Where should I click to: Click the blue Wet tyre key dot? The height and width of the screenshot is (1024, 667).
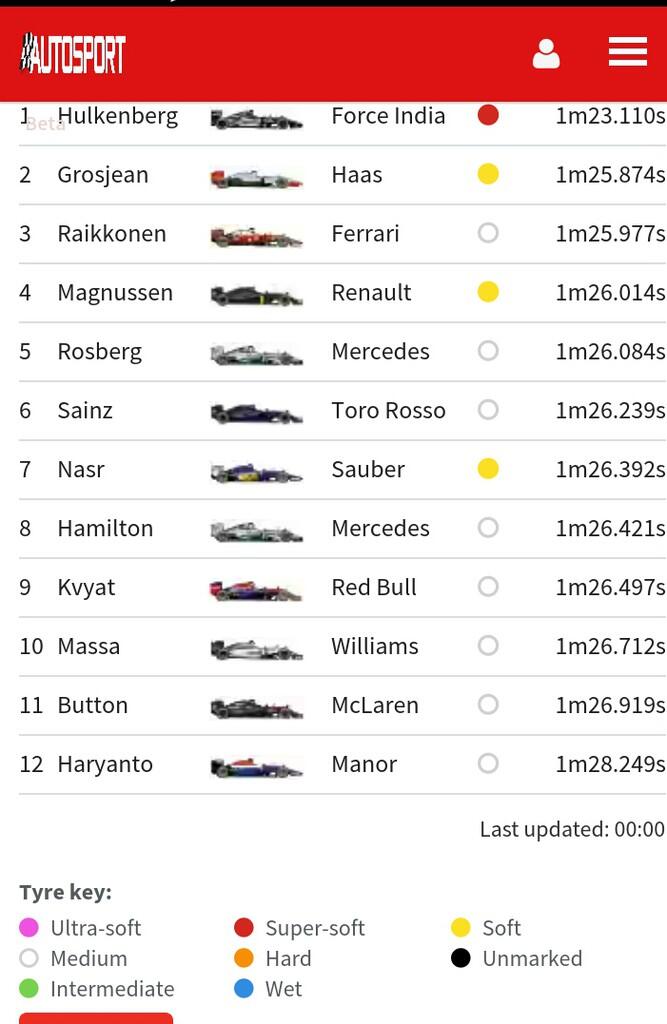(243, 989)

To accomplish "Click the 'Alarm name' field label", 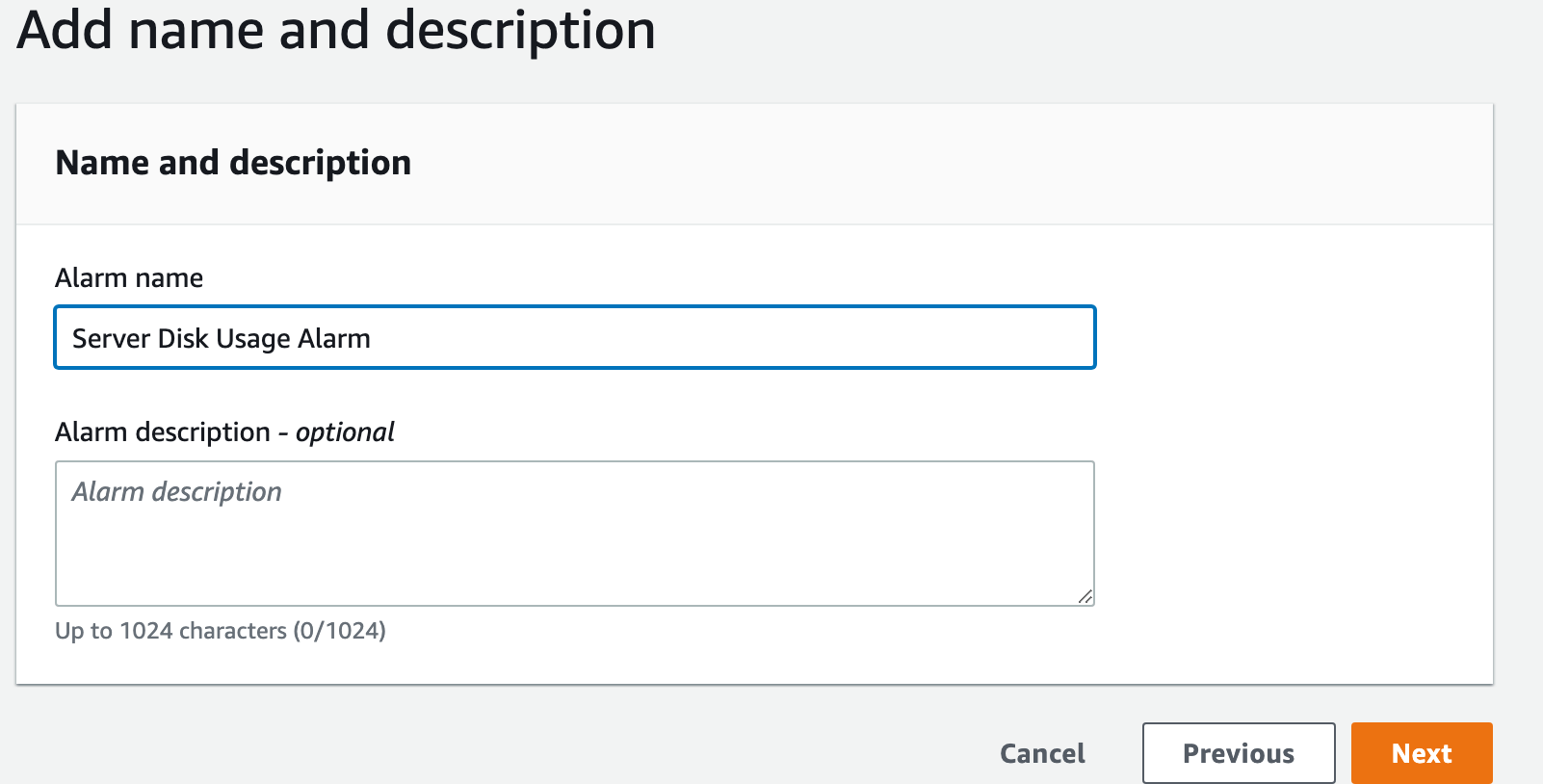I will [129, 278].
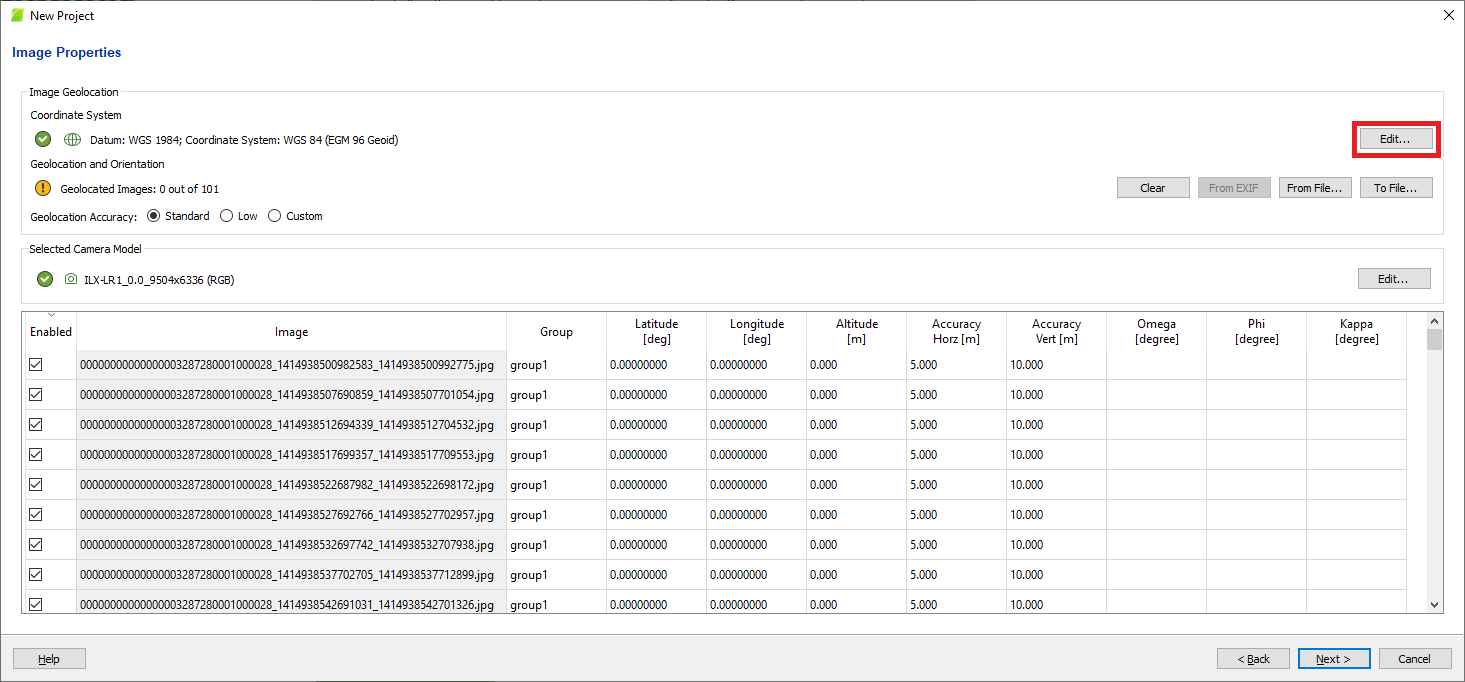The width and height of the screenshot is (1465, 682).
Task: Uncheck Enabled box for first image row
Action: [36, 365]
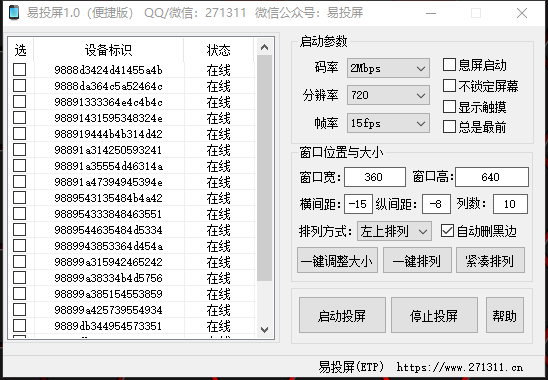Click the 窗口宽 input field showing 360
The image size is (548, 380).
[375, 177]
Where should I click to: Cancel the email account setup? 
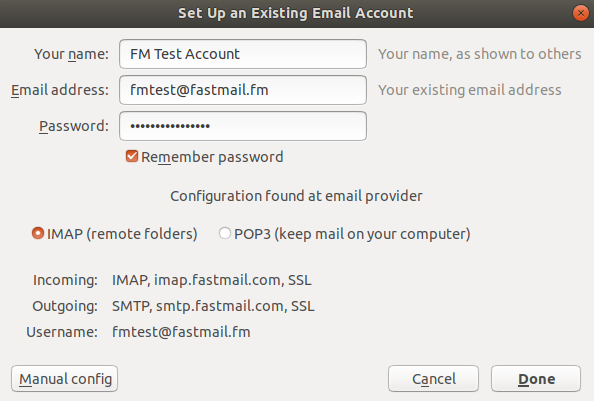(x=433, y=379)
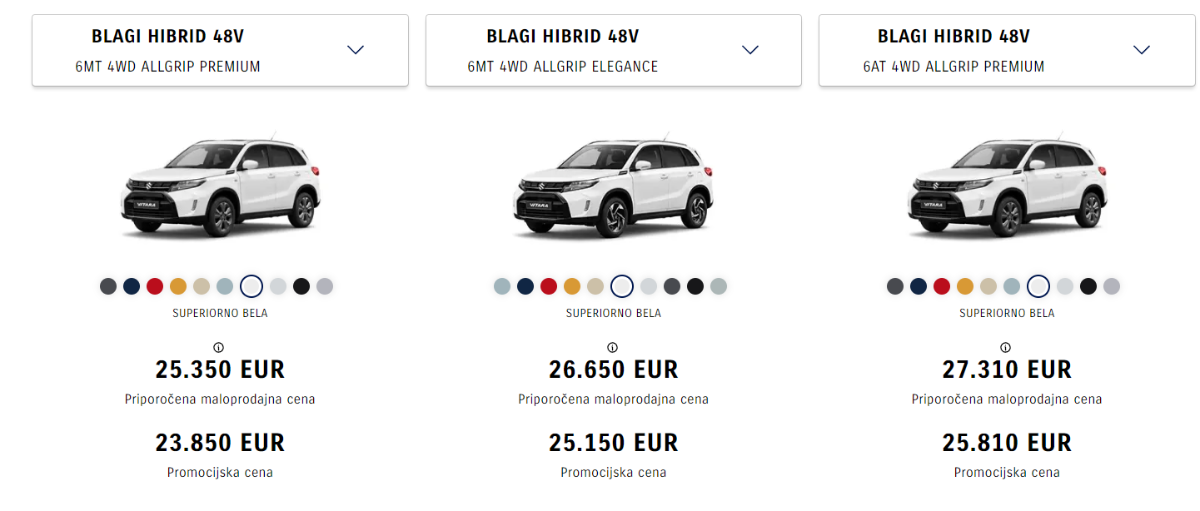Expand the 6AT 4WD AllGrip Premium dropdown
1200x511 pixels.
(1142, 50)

****

Every line from the one containing "Where should I click to: Cancel" to the final line of the records must be transcribed exactly, both ends included, with the pictures left out.

__SOLUTION TO THIS TASK__.
Where should I click to: Cancel the email account setup? 
(x=433, y=379)
Expand the 6AT 4WD AllGrip Premium dropdown
1200x511 pixels.
(1142, 50)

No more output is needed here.